Rewrite the material below as a JSON list of strings, one string per line, leaving out blank lines.

----- Supplied entries

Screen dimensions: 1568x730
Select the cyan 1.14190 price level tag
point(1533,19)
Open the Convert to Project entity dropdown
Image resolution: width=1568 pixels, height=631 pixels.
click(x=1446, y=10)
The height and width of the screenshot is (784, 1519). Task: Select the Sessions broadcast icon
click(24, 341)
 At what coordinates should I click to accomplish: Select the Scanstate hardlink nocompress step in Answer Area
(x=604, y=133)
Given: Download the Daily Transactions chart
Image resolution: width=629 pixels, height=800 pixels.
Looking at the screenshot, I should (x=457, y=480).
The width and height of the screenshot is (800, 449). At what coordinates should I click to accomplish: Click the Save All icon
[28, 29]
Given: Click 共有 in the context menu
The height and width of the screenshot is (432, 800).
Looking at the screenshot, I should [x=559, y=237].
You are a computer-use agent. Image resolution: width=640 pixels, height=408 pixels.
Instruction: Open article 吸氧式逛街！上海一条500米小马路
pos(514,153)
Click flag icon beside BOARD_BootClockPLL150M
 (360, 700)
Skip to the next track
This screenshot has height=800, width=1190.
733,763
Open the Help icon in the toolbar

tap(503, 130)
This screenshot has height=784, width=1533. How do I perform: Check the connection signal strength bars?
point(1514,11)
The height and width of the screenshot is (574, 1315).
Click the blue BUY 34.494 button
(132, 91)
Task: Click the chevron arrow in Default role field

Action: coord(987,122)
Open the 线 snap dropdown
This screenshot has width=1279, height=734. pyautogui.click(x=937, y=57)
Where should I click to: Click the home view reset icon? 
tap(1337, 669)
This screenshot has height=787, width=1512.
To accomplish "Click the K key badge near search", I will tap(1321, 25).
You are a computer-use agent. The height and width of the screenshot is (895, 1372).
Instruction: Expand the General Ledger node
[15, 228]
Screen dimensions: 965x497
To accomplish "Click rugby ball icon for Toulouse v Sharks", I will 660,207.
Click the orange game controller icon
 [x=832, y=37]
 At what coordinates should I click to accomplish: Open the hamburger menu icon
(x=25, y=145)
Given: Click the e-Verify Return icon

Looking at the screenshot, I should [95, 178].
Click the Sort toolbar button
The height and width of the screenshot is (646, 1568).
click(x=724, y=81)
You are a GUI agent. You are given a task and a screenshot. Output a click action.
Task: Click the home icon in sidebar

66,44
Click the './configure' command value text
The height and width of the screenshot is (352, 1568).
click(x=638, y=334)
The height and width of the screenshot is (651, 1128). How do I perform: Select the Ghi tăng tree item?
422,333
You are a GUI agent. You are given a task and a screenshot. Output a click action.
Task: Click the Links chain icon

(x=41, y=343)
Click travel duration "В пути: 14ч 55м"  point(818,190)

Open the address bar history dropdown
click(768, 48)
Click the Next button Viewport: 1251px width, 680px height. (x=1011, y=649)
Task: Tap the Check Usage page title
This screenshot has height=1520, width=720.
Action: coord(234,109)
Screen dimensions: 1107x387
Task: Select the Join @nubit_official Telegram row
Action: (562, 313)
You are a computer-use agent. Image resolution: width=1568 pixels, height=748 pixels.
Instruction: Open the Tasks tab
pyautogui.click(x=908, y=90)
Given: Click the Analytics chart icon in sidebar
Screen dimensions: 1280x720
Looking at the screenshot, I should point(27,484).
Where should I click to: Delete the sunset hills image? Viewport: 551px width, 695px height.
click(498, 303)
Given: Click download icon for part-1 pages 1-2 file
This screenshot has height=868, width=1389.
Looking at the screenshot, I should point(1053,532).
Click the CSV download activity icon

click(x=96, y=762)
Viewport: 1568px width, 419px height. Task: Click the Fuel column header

----------

→ Final result
[
  "Screen dimensions: 1568x730",
  "Select the cyan 1.14190 price level tag",
  "point(1533,19)",
  "Open the Convert to Project entity dropdown",
  "Image resolution: width=1568 pixels, height=631 pixels.",
  "click(x=1446, y=10)",
  "The height and width of the screenshot is (784, 1519). Task: Select the Sessions broadcast icon",
  "click(24, 341)",
  " At what coordinates should I click to accomplish: Select the Scanstate hardlink nocompress step in Answer Area",
  "(x=604, y=133)",
  "Given: Download the Daily Transactions chart",
  "Image resolution: width=629 pixels, height=800 pixels.",
  "Looking at the screenshot, I should (x=457, y=480).",
  "The width and height of the screenshot is (800, 449). At what coordinates should I click to accomplish: Click the Save All icon",
  "[28, 29]",
  "Given: Click 共有 in the context menu",
  "The height and width of the screenshot is (432, 800).",
  "Looking at the screenshot, I should [x=559, y=237].",
  "You are a computer-use agent. Image resolution: width=640 pixels, height=408 pixels.",
  "Instruction: Open article 吸氧式逛街！上海一条500米小马路",
  "pos(514,153)",
  "Click flag icon beside BOARD_BootClockPLL150M",
  " (360, 700)",
  "Skip to the next track",
  "This screenshot has height=800, width=1190.",
  "733,763",
  "Open the Help icon in the toolbar",
  "tap(503, 130)",
  "This screenshot has height=784, width=1533. How do I perform: Check the connection signal strength bars?",
  "point(1514,11)",
  "The height and width of the screenshot is (574, 1315).",
  "Click the blue BUY 34.494 button",
  "(132, 91)",
  "Task: Click the chevron arrow in Default role field",
  "Action: coord(987,122)",
  "Open the 线 snap dropdown",
  "This screenshot has width=1279, height=734. pyautogui.click(x=937, y=57)",
  "Where should I click to: Click the home view reset icon? ",
  "tap(1337, 669)",
  "This screenshot has height=787, width=1512.",
  "To accomplish \"Click the K key badge near search\", I will tap(1321, 25).",
  "You are a computer-use agent. The height and width of the screenshot is (895, 1372).",
  "Instruction: Expand the General Ledger node",
  "[15, 228]",
  "Screen dimensions: 965x497",
  "To accomplish \"Click rugby ball icon for Toulouse v Sharks\", I will 660,207.",
  "Click the orange game controller icon",
  " [x=832, y=37]",
  " At what coordinates should I click to accomplish: Open the hamburger menu icon",
  "(x=25, y=145)",
  "Given: Click the e-Verify Return icon",
  "Looking at the screenshot, I should [95, 178].",
  "Click the Sort toolbar button",
  "The height and width of the screenshot is (646, 1568).",
  "click(x=724, y=81)",
  "You are a GUI agent. You are given a task and a screenshot. Output a click action.",
  "Task: Click the home icon in sidebar",
  "66,44",
  "Click the './configure' command value text",
  "The height and width of the screenshot is (352, 1568).",
  "click(x=638, y=334)",
  "The height and width of the screenshot is (651, 1128). How do I perform: Select the Ghi tăng tree item?",
  "422,333",
  "You are a GUI agent. You are given a task and a screenshot. Output a click action.",
  "Task: Click the Links chain icon",
  "(x=41, y=343)",
  "Click travel duration \"В пути: 14ч 55м\"  point(818,190)",
  "Open the address bar history dropdown",
  "click(768, 48)",
  "Click the Next button Viewport: 1251px width, 680px height. (x=1011, y=649)",
  "Task: Tap the Check Usage page title",
  "This screenshot has height=1520, width=720.",
  "Action: coord(234,109)",
  "Screen dimensions: 1107x387",
  "Task: Select the Join @nubit_official Telegram row",
  "Action: (562, 313)",
  "You are a computer-use agent. Image resolution: width=1568 pixels, height=748 pixels.",
  "Instruction: Open the Tasks tab",
  "pyautogui.click(x=908, y=90)",
  "Given: Click the Analytics chart icon in sidebar",
  "Screen dimensions: 1280x720",
  "Looking at the screenshot, I should point(27,484).",
  "Where should I click to: Delete the sunset hills image? Viewport: 551px width, 695px height.",
  "click(498, 303)",
  "Given: Click download icon for part-1 pages 1-2 file",
  "This screenshot has height=868, width=1389.",
  "Looking at the screenshot, I should point(1053,532).",
  "Click the CSV download activity icon",
  "click(x=96, y=762)",
  "Viewport: 1568px width, 419px height. Task: Click the Fuel column header"
]